According to the law of unintended consequences, the actions of people — and particularly of governments — always have effects that are unintended or unanticipated. This is a fundamental economic principle. However, according to one observer, “Economists and other social scientists have heeded its power for centuries; for just as long, politicians and popular opinion have largely ignored it.”
We are seeing this observation play out in real time as tariffs are being put forward and enacted as a way to supposedly level the international trade playing field. Alabama and other states are paying a price for this, though, and if further tariffs are put in place the price can eventually become exceedingly high.
Fueled by the increasing production of such things as cars, aircraft components, paper, minerals and chemicals, Alabama exports for 2017 set an annual record, hitting a mark of $21.7 billion. Trade in Alabama is a big deal. Alabama exports have grown 21 percent since 2011 and 50 percent over the decade.
Mobile serves as the gateway for shipments that go out to 189 countries, with Canada, China, Germany, Mexico and Japan, in that order, the top five recipients.
Likewise, Alabama imports totaled around $23.6 billion for 2017. Again, another significant dollar amount, with Mobile serving as the entryway for imports coming chiefly from South Korea, Germany, Mexico, Canada and China. The tens of billions of dollars in trade taking place in Alabama supports close to 600,000 jobs throughout the state. As a result, many Alabama families are beneficiaries of the high volume of exports and imports constantly on the move throughout the state.
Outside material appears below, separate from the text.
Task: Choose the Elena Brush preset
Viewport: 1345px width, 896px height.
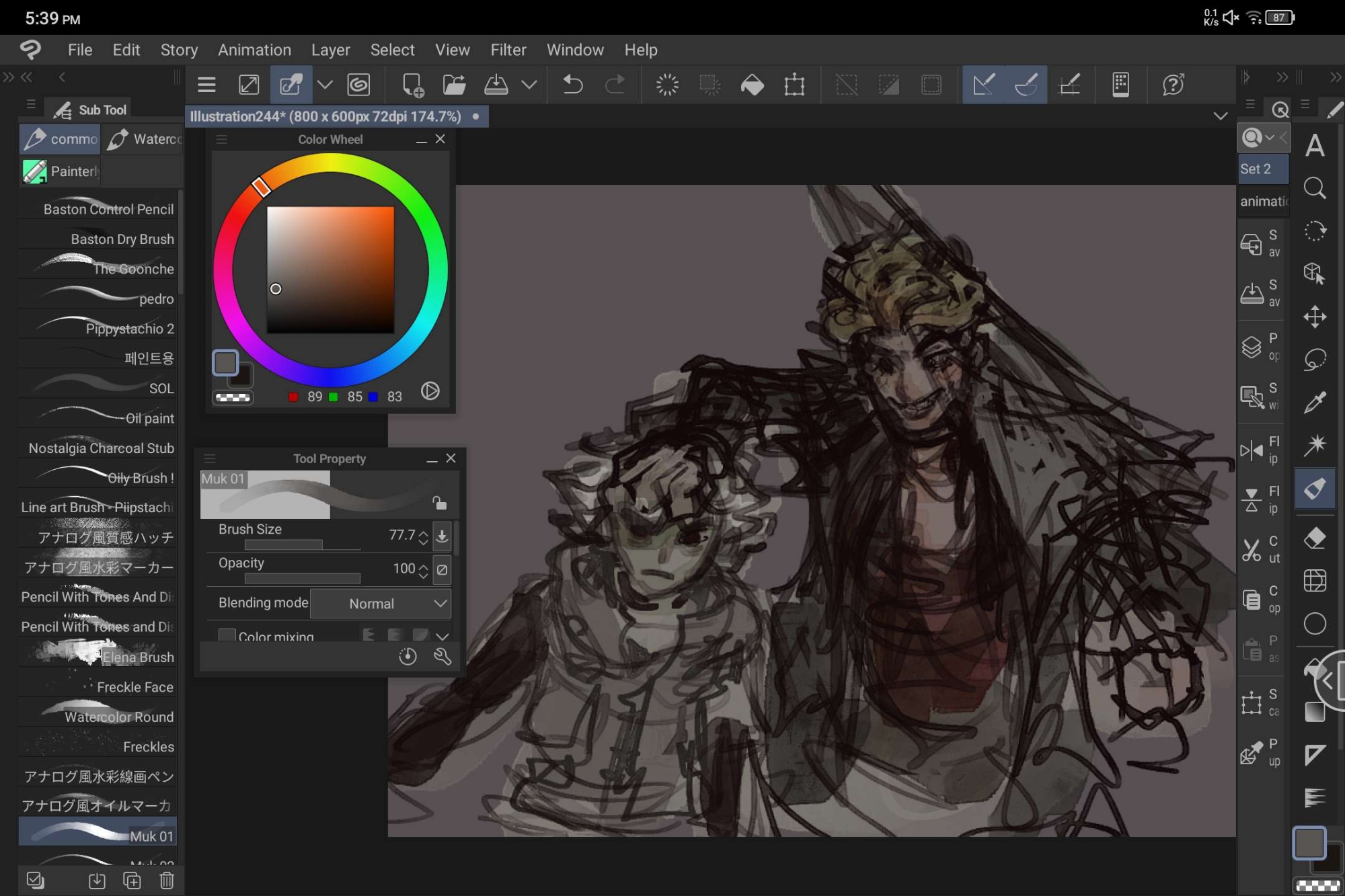Action: (98, 656)
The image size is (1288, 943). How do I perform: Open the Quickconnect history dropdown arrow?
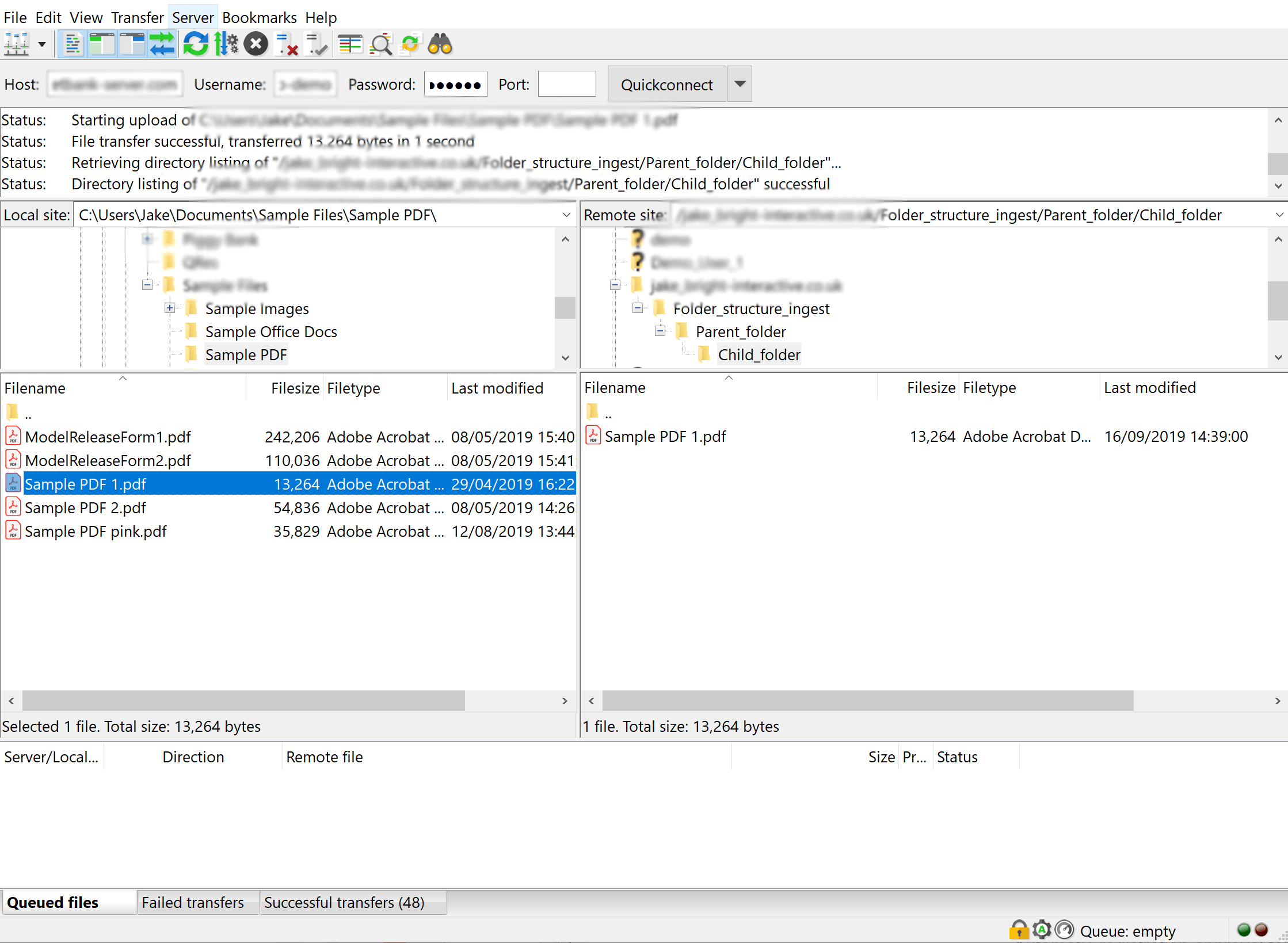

Yet one of the unintended consequences of putting “America First,” by engaging in the implementation of tariffs, is that this powerful economic growth engine and jobs creator that international trade is in Alabama could become seriously imperiled.
As can be seen by the above data, the very countries that are being threatened with tariffs or already have tariffs levied against them are the very same ones that are Alabama’s top trading partners.
In retaliation for tariffs levied against them, China has slapped a 25 percent tariff on U.S. soybeans exported to China. On the list of the top 25 Alabama exports, soybeans come in at number 15. The state produces around 400,000 acres of soybeans each year and the soybean industry employs more than 100,000 people throughout the state. The effects of this retaliatory tariff on the state could be profound.
Alabama political and business leaders are anxiously waiting to see whether the administration will impose a 25 percent tariff on foreign cars, trucks and auto parts. Not including the new Toyota-Mazda plant that’s estimated to bring in 4,000 jobs, currently Alabama’s automotive manufacturing sector employs almost 40,000 people. Alabama vehicle exports in 2017 totaled nearly $8 billion. Automotive manufacturing has grown so much in Alabama the state has become the nation’s third-largest automobile exporter. We’re in the top three of a national ranking for something besides football.
But if the 25 percent tariff is imposed and the nations we target respond in like fashion, the impact on Alabama’s automotive manufacturing sector could be profound — in a negative way.
As the gateway for the flow of goods in and out of the state, Mobile stands to take an economic hit as well if there is a significant downturn in international trade in the state.
Trade wars aren’t good, nor are they easy. If the country is thrust into one, an unintended consequence could be Alabama becoming one of its casualties.